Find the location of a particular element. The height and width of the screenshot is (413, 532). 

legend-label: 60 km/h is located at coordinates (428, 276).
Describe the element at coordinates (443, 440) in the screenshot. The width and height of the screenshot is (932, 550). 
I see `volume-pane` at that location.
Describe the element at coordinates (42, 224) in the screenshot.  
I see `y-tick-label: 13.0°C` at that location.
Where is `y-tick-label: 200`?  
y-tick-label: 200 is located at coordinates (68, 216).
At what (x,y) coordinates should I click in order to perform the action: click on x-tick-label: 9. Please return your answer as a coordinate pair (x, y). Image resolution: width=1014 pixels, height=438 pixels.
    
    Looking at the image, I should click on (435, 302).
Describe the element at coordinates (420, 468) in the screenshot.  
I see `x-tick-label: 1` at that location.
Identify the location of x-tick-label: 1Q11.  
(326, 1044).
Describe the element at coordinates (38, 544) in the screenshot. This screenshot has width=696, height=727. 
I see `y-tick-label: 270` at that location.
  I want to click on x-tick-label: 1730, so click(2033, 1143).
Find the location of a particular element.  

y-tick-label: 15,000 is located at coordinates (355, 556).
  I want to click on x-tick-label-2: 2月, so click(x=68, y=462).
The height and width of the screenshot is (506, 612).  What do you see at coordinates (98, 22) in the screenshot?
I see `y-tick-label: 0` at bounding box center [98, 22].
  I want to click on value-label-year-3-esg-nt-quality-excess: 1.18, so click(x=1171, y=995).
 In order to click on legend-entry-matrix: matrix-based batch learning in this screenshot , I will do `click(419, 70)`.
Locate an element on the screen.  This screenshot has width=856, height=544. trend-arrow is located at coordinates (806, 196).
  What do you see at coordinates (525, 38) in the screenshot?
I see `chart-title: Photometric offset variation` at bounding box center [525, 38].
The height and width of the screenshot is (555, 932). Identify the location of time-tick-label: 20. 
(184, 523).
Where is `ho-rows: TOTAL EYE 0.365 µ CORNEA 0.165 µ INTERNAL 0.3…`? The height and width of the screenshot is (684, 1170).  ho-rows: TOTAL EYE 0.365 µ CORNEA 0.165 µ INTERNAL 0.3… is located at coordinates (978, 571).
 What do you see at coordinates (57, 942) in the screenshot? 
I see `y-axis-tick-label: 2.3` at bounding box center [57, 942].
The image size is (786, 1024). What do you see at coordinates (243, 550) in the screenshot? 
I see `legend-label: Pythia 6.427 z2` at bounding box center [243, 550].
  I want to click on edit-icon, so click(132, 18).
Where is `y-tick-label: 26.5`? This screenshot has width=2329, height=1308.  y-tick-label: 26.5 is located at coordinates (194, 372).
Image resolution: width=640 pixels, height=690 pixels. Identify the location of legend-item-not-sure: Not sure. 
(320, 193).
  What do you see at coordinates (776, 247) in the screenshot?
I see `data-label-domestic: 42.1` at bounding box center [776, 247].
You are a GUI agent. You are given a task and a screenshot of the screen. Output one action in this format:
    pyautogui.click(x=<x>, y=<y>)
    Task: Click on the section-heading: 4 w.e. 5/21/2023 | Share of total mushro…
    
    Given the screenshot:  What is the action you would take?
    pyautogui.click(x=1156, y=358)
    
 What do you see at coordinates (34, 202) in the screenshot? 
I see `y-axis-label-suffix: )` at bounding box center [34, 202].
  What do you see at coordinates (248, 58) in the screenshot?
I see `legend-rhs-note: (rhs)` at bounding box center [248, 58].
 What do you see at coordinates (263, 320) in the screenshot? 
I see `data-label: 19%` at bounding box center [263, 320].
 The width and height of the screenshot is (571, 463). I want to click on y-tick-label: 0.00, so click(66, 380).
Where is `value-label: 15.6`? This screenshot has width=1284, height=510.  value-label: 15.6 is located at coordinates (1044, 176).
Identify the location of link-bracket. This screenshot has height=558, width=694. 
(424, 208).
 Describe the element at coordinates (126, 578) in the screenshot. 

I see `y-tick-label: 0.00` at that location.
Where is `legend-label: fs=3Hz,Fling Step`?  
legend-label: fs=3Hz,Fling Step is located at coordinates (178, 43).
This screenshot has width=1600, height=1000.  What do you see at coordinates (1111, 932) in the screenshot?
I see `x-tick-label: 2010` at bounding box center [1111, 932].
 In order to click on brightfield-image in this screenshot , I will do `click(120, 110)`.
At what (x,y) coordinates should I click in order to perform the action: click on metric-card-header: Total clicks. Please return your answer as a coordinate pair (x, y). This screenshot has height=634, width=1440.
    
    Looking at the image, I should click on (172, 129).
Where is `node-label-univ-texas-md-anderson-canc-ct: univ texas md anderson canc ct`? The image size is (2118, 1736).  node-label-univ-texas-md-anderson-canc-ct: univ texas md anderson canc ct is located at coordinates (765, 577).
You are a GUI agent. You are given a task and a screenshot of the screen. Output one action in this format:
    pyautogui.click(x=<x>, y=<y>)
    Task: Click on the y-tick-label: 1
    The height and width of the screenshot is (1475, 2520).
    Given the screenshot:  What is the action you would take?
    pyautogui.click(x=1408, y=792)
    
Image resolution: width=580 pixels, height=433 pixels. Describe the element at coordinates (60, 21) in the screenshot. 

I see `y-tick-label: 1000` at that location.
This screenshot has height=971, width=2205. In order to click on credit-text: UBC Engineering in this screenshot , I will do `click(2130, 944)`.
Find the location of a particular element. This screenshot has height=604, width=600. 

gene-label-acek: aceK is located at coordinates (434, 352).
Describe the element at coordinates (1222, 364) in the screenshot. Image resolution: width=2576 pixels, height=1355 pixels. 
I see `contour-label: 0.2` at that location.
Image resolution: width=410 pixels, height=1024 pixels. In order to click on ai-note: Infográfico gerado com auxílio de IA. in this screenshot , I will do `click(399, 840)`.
···
* Try it:
Swap every occurrence of "Describe the element" in the rows above for "Identify the element", then write out all the rows again with no other change.

* Task solution:
Find the location of a particular element. The height and width of the screenshot is (413, 532). 

legend-label: 60 km/h is located at coordinates (428, 276).
Identify the element at coordinates (443, 440) in the screenshot. The width and height of the screenshot is (932, 550). 
I see `volume-pane` at that location.
Identify the element at coordinates (42, 224) in the screenshot.  
I see `y-tick-label: 13.0°C` at that location.
Where is `y-tick-label: 200`?  
y-tick-label: 200 is located at coordinates (68, 216).
At what (x,y) coordinates should I click in order to perform the action: click on x-tick-label: 9. Please return your answer as a coordinate pair (x, y). Image resolution: width=1014 pixels, height=438 pixels.
    
    Looking at the image, I should click on (435, 302).
Identify the element at coordinates (420, 468) in the screenshot.  
I see `x-tick-label: 1` at that location.
Identify the location of x-tick-label: 1Q11.  
(326, 1044).
Identify the element at coordinates (38, 544) in the screenshot. This screenshot has width=696, height=727. 
I see `y-tick-label: 270` at that location.
  I want to click on x-tick-label: 1730, so click(2033, 1143).
Find the location of a particular element.  

y-tick-label: 15,000 is located at coordinates (355, 556).
  I want to click on x-tick-label-2: 2月, so click(x=68, y=462).
The height and width of the screenshot is (506, 612).  What do you see at coordinates (98, 22) in the screenshot?
I see `y-tick-label: 0` at bounding box center [98, 22].
  I want to click on value-label-year-3-esg-nt-quality-excess: 1.18, so click(x=1171, y=995).
 In order to click on legend-entry-matrix: matrix-based batch learning in this screenshot , I will do `click(419, 70)`.
Locate an element on the screen.  This screenshot has width=856, height=544. trend-arrow is located at coordinates (806, 196).
  What do you see at coordinates (525, 38) in the screenshot?
I see `chart-title: Photometric offset variation` at bounding box center [525, 38].
The height and width of the screenshot is (555, 932). Identify the location of time-tick-label: 20. 
(184, 523).
Where is `ho-rows: TOTAL EYE 0.365 µ CORNEA 0.165 µ INTERNAL 0.3…`? The height and width of the screenshot is (684, 1170).  ho-rows: TOTAL EYE 0.365 µ CORNEA 0.165 µ INTERNAL 0.3… is located at coordinates (978, 571).
 What do you see at coordinates (57, 942) in the screenshot? 
I see `y-axis-tick-label: 2.3` at bounding box center [57, 942].
The image size is (786, 1024). What do you see at coordinates (243, 550) in the screenshot? 
I see `legend-label: Pythia 6.427 z2` at bounding box center [243, 550].
  I want to click on edit-icon, so click(132, 18).
Where is `y-tick-label: 26.5`? This screenshot has width=2329, height=1308.  y-tick-label: 26.5 is located at coordinates (194, 372).
Image resolution: width=640 pixels, height=690 pixels. Identify the location of legend-item-not-sure: Not sure. 
(320, 193).
  What do you see at coordinates (776, 247) in the screenshot?
I see `data-label-domestic: 42.1` at bounding box center [776, 247].
You are a GUI agent. You are given a task and a screenshot of the screen. Output one action in this format:
    pyautogui.click(x=<x>, y=<y>)
    Task: Click on the section-heading: 4 w.e. 5/21/2023 | Share of total mushro…
    
    Given the screenshot:  What is the action you would take?
    pyautogui.click(x=1156, y=358)
    
 What do you see at coordinates (34, 202) in the screenshot? 
I see `y-axis-label-suffix: )` at bounding box center [34, 202].
  What do you see at coordinates (248, 58) in the screenshot?
I see `legend-rhs-note: (rhs)` at bounding box center [248, 58].
 What do you see at coordinates (263, 320) in the screenshot? 
I see `data-label: 19%` at bounding box center [263, 320].
 The width and height of the screenshot is (571, 463). I want to click on y-tick-label: 0.00, so click(66, 380).
Where is `value-label: 15.6`? This screenshot has width=1284, height=510.  value-label: 15.6 is located at coordinates (1044, 176).
Identify the location of link-bracket. This screenshot has height=558, width=694. 
(424, 208).
 Identify the element at coordinates (126, 578) in the screenshot. 

I see `y-tick-label: 0.00` at that location.
Where is `legend-label: fs=3Hz,Fling Step`?  
legend-label: fs=3Hz,Fling Step is located at coordinates (178, 43).
This screenshot has width=1600, height=1000.  What do you see at coordinates (1111, 932) in the screenshot?
I see `x-tick-label: 2010` at bounding box center [1111, 932].
 In order to click on brightfield-image in this screenshot , I will do `click(120, 110)`.
At what (x,y) coordinates should I click in order to perform the action: click on metric-card-header: Total clicks. Please return your answer as a coordinate pair (x, y). This screenshot has height=634, width=1440.
    
    Looking at the image, I should click on (172, 129).
Where is `node-label-univ-texas-md-anderson-canc-ct: univ texas md anderson canc ct`? The image size is (2118, 1736).  node-label-univ-texas-md-anderson-canc-ct: univ texas md anderson canc ct is located at coordinates (765, 577).
You are a GUI agent. You are given a task and a screenshot of the screen. Output one action in this format:
    pyautogui.click(x=<x>, y=<y>)
    Task: Click on the y-tick-label: 1
    The height and width of the screenshot is (1475, 2520).
    Given the screenshot:  What is the action you would take?
    pyautogui.click(x=1408, y=792)
    
Image resolution: width=580 pixels, height=433 pixels. Identify the element at coordinates (60, 21) in the screenshot. 

I see `y-tick-label: 1000` at that location.
This screenshot has height=971, width=2205. In order to click on credit-text: UBC Engineering in this screenshot , I will do `click(2130, 944)`.
Find the location of a particular element. This screenshot has height=604, width=600. 

gene-label-acek: aceK is located at coordinates (434, 352).
Identify the element at coordinates (1222, 364) in the screenshot. Image resolution: width=2576 pixels, height=1355 pixels. 
I see `contour-label: 0.2` at that location.
Image resolution: width=410 pixels, height=1024 pixels. In order to click on ai-note: Infográfico gerado com auxílio de IA. in this screenshot , I will do `click(399, 840)`.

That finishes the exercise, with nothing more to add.